Written as scenari Gozzi’s acted Fiabe were eminently successful in their day, and established his works as models of a dramatic taste which, toward the last of the eighteenth century, it became the desire of cultivated Germans to introduce into their own country.

With this object in view, Goethe and Schiller selected “Turandotte” as a foreign comedy worthy to be translated and adapted for production at the Weimar Theatre. Accordingly Schiller recast in poetic form a German version of Gozzi’s play, made by Werthes, and produced it at Weimar, in honor of the birthday of the Grand Duchess, wife of Karl August, on January 30, 1804. In details of this recasting he was assisted by Goethe.

The attempt, however, thus to “elevate the taste of the German public” was not successful.

More than one hundred years later, Dr. Max Reinhardt produced in Berlin a play based on Schiller’s “Turandot” made by Karl Voellmueller. In 1912 an English translation of this version by Jethro Bithell was produced in America by the Shubert Theatrical Company, and after a brief run on the road was withdrawn from the stage. In January, 1913, it was also produced for a short run in London by Sir George Alexander.

Considering the version as it stood to be in need of changes for their purposes, the owners of the American rights requested me to suggest and make the changes. To this I replied that to make alterations or adaptations of the version did not appeal to me, but if the owners would like to give me entire freedom to write a new and original play on the theme of the Persian folk-tale used by Gozzi suitable to the scenic settings of Reinhardt’s production, I should be glad to do so. This freedom was courteously given, and the present play was written in the late spring and early summer of this year, and placed in rehearsal in October.

In writing my play, then, I have used for my own purposes the folk-tale material treated differently by Gozzi, and in so doing I have entirely reconceived the story and its situations, omitting many characters of the old tale, introducing and creating several new ones, and characterizing all from a fresh standpoint.[1]

The chief male character of my play, for instance, Capocomico, is wholly new. The name is that which was given to the director or choregus of the old Italian troupes of the Commedia dell’ Arte, concerning which Symonds writes in his Preface before referred to:

“The Choregus was usually the Capo Comico, or the first actor and manager of the company. He impressed his comrades with a certain unity of tone, brought out the talents of promising comedians, enlarged one part, curtailed another, and squared the piece to be performed with the capacities he could control. ‘When a new play has to be given,’ says another writer on this subject, ‘the first actor calls the troupe together in the morning. He reads them out the plot, and explains every detail of the intrigue.

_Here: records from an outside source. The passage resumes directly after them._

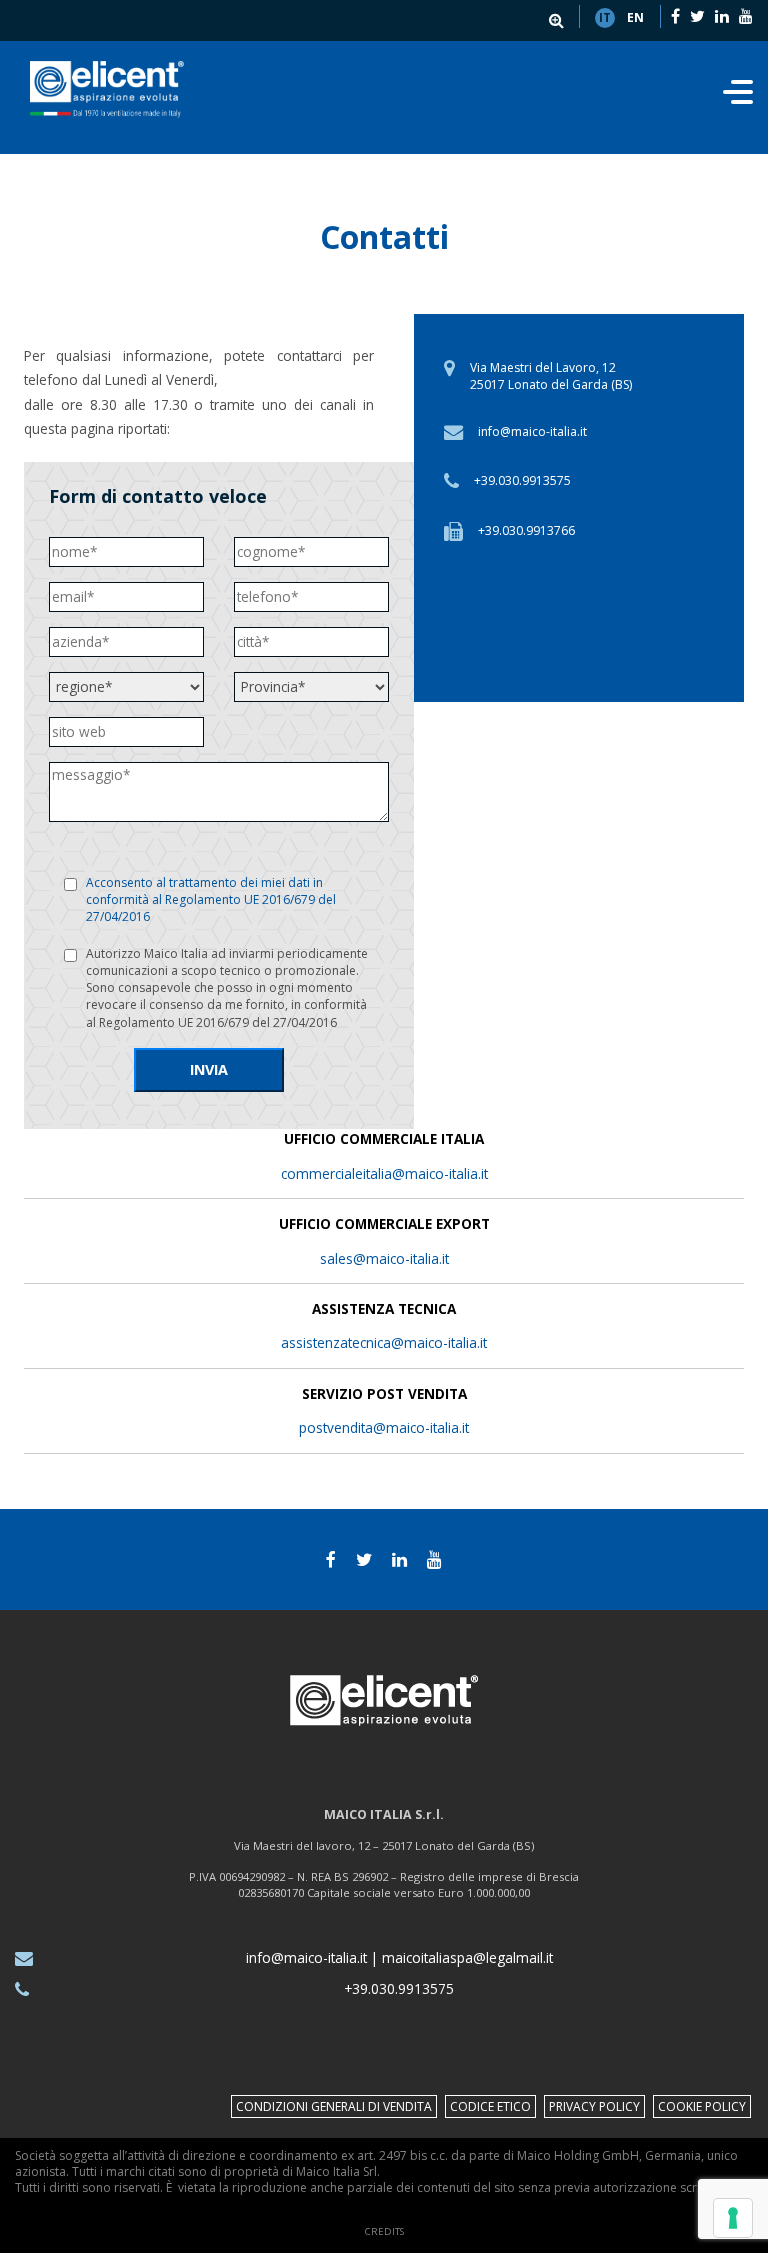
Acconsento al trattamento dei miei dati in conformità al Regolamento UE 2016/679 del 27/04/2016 (211, 899)
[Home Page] (107, 89)
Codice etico (490, 2106)
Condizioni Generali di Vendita (334, 2106)
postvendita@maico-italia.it (384, 1427)
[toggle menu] (738, 98)
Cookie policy (702, 2106)
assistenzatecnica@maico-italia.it (384, 1342)
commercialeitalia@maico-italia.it (384, 1173)
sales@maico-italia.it (384, 1258)
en (635, 17)
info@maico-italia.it (532, 431)
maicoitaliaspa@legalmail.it (467, 1957)
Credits (384, 2231)
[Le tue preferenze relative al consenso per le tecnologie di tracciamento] (733, 2218)
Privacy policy (594, 2106)
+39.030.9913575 (522, 480)
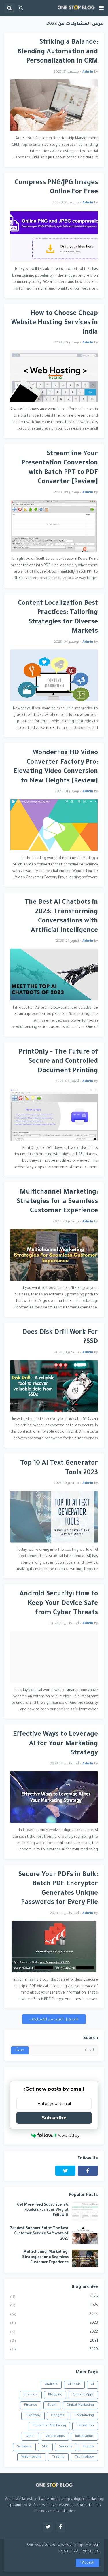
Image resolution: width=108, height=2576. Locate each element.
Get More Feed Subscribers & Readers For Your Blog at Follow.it (43, 2210)
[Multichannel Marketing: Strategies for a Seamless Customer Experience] (54, 1255)
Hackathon (85, 2426)
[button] (101, 8)
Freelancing (84, 2416)
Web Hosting (31, 2457)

In short, he acts the whole piece before them, points out to each player what his special business requires, indicates the customary sallies of wit and traits of humor, and shows how the several parts and talents of the actors can be best combined into a striking work of scenic art.’”

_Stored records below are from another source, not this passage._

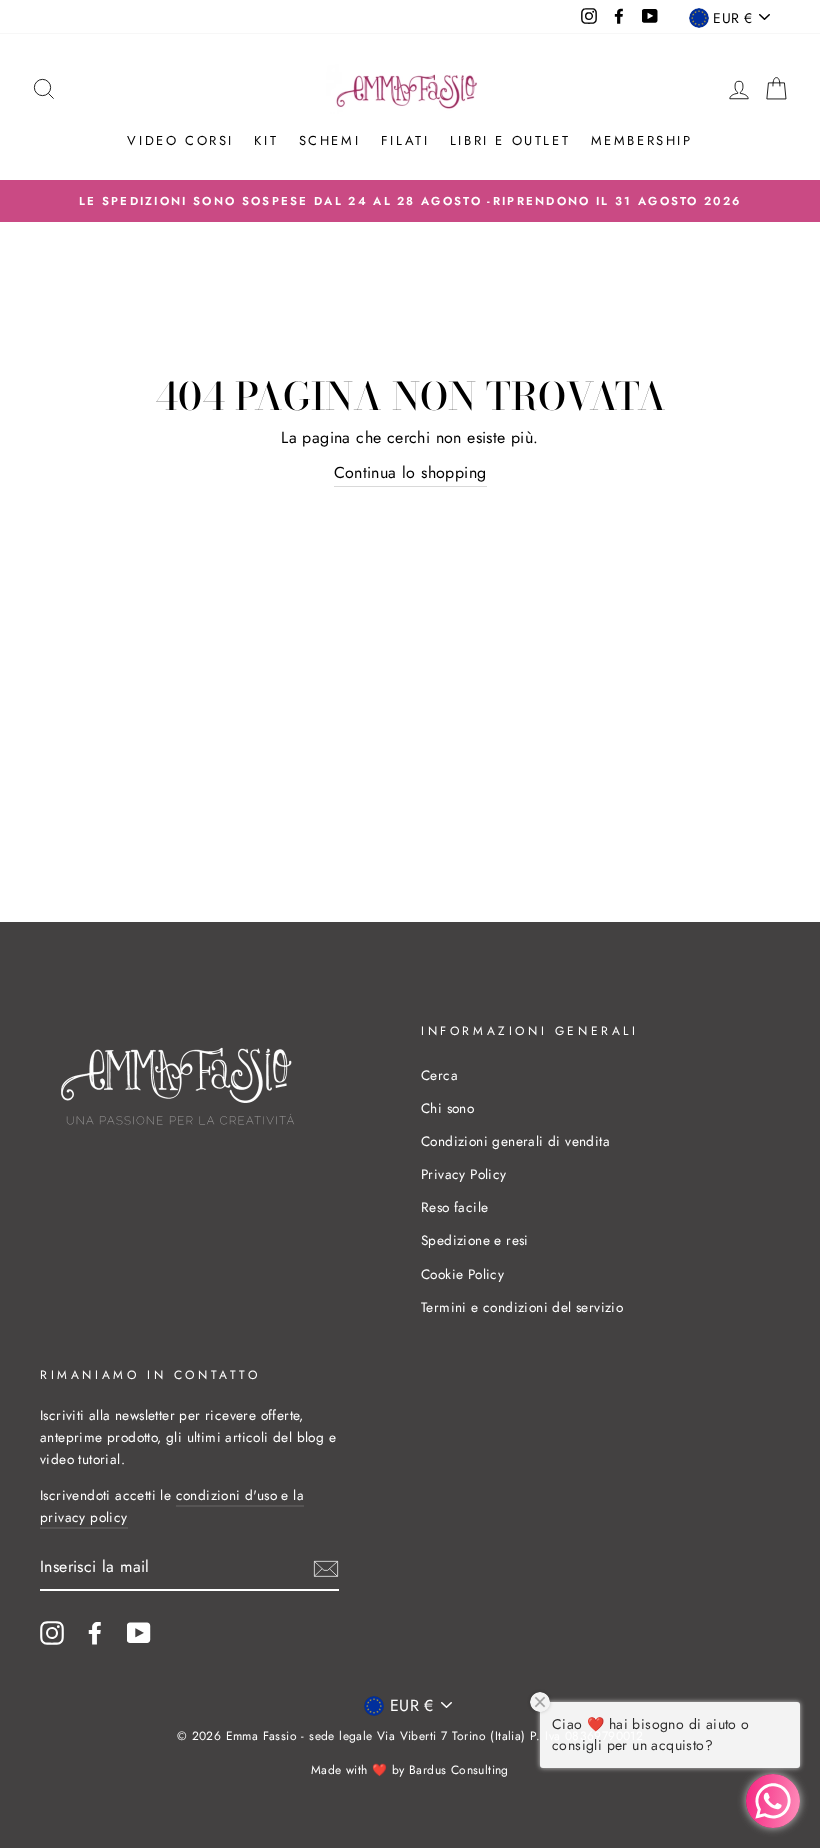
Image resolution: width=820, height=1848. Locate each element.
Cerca (439, 1075)
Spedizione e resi (475, 1240)
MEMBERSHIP (642, 140)
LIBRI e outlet (510, 140)
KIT (266, 140)
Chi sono (447, 1108)
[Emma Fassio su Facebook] (95, 1633)
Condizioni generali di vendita (515, 1141)
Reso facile (454, 1207)
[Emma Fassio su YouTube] (139, 1633)
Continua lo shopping (410, 472)
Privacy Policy (464, 1174)
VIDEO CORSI (180, 140)
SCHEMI (330, 140)
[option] (410, 201)
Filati (405, 140)
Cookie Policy (462, 1274)
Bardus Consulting (459, 1770)
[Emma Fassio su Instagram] (52, 1633)
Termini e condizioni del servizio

The four “Maskers” of my play, followers of Capocomico, are, of course, my own renderings of the types familiar to the old Italian comedies.

For their dialogue in the introductory scene of this modern comedy in English, I have invented for them (or rather made use of, for the first time, for modern actors) a form of spoken verse suggestive perhaps of the voluble, capricious, unnaturalistic spirit of fantasy common to them: embodied especially in their leader and spokesman, Capocomico.

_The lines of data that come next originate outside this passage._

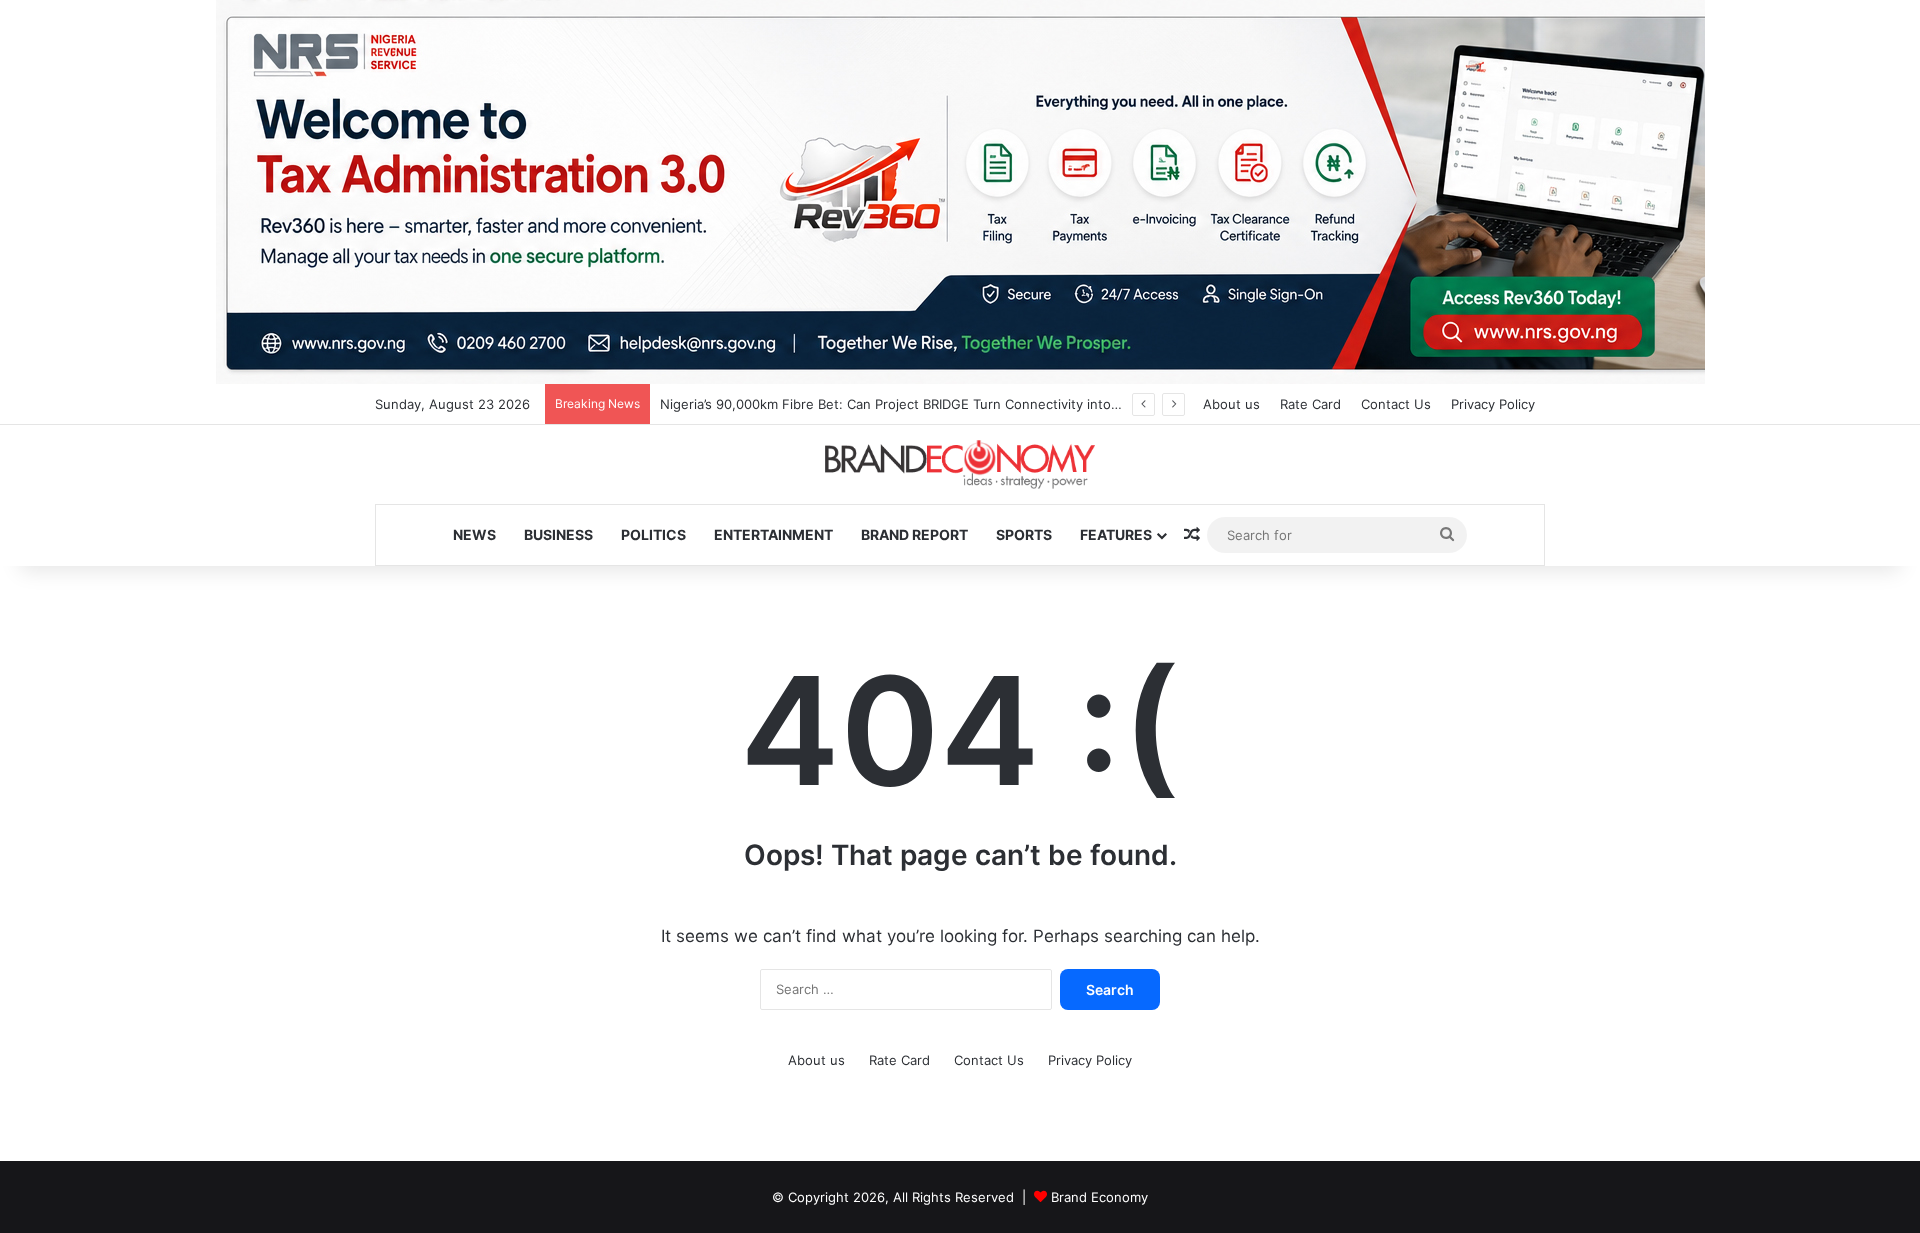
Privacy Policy (1493, 404)
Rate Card (1310, 404)
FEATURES (1116, 534)
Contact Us (1396, 404)
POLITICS (653, 534)
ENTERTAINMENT (773, 534)
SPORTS (1024, 534)
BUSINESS (558, 534)
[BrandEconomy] (960, 464)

Needless to say, “A Thousand Years Ago” historically speaking, there were no disciples of the school of la Commedia dell’ Arte to invade old China, but fantasy and comedy are older (and younger) than the schools. As Capocomico himself remarks to Punchinello:

“Here is China the world lies a-dream, like a thousand
Years ago, and the place of our dreams is eternal.”

To the stage production of the play Mr. J. C. Huffman has brought the admirable powers of his vital directorship.

The theatrical rights are owned and reserved by the Shubert Theatrical Company, of New York.

Percy MacKaye.
Cornish, New Hampshire, November, 1913.